Sébastien Goudeau : « On peut faire bouger les performances intellectuelles »

Maître de conférences en psychologie sociale à l’université de Poitiers, Sébastien Goudeau a co-signé(*) avant l’été L’intelligence, ça s’apprend ?. Les questions de réussite scolaire sont au cœur de la problématique.

Arnault Varanne

Le7.info

Qi, haut potentiel intellectuel... L’intelligence est partout, mais à quoi renvoie-t-elle exactement ?
« Dans le livre, nous revenons justement sur les différentes conceptions du terme d’intelligence, à partir du moment où il a émergé. Au début, l’intelligence était plutôt psychométrique mesurée par des tests. Ils ont eu beaucoup d’implications politiques, notamment aux Etats-Unis. Après, nous montrons que le concept a connu des évolutions, avec les notions d’intelligences plurielle, émotionnelle... On sait depuis plusieurs années que l’intelligence intéresse beaucoup les parents, les enfants et les enseignants. Elle est au cœur de la réussite des individus, donc avant tout scolaire. »


S’apprend-elle ou est-elle innée ?
« Dans la société, l’intelligence est encore perçue comme une caractéristique biologique, fixe. Avec Marie Duru-Bella (professeure de sociologie à l'Institut d'études politiques de Paris, ndlr), nous essayons de démontrer, par des travaux qui ont été réalisés en psychologie sociale, qu’on peut faire bouger les performances intellectuelles, à la hausse ou à la baisse. La sociologie nous montre que les pratiques familiales, éducatives et culturelles notamment, y contribuent. Celles-ci varient en fonction des milieux sociaux et les enfants arrivent inégalement préparés aux apprentissages. »

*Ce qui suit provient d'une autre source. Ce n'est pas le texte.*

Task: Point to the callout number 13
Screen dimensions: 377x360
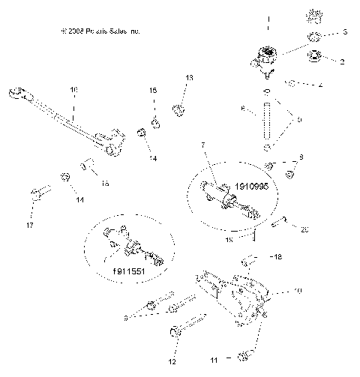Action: coord(189,78)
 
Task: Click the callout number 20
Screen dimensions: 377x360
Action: coord(303,230)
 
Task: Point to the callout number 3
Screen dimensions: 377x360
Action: coord(345,32)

« L’Ecole ne peut pas tout. »

Donc il n’existe pas de gène de l’intelligence...
« La question est très complexe. S’il y a des bases génétiques, ce n’est pas un gène en particulier mais des milliers. Les écarts de réussite scolaire ne peuvent pas être réduits à des différences génétiques. Les généticiens disent que la seule chose dont nous sommes sûrs, c’est qu’il existe des pathologies liées à l’apprentissage, qui s’expliquent par des facteurs génétiques. Le poids de la famille dans les apprentissages à l’école est essentiel. »


Le terme de Haut potentiel intellectuel (HPI) est beaucoup utilisé ces dernières années. Ne masque-t-il pas en réalité des difficultés scolaires ?
« Ce qui interroge, c’est qu’il y a des variations sociales très importantes. Les diagnostics de HPI sont beaucoup plus nombreux dans les familles favorisées que dans les familles populaires. Des sociologues pensent qu’il y a des pratiques familiales de construction de la réussite scolaire. Fort heureusement des enfants de milieux populaires réussissent très bien, même si 80% de ceux qui sont orientés en Ulis (Unités localisées pour l’inclusion scolaire, ndlr) en sont issus. » 


Dans ces conditions, que peut faire l’Ecole pour tenter de corriger ces inégalités ?
« Les enseignants ont la tâche la plus difficile, celle de devoir gérer l’hétérogénéité, les inégalités, qui existent avant même l’entrée à l’école. C’est d’autant plus compliqué avec des classes surchargées. Cela demanderait un travail d’individualisation. L’Ecole ne peut pas tout. »

(*)L’intelligence, ça s’apprend ?, de Marie Duru-Bella et Sébastien Goudeau - UGA Editions
100 pages - 12,50€. Sébastien Goudeau est par ailleurs membre du Centre de recherches sur la cognition et l’apprentissage, CerRCA de l’université de Poitiers/CNRS. L’enseignant-chercheur est aussi directeur du site de Niort de l’Inspé, Institut national supérieur du professorat et de l'éducation.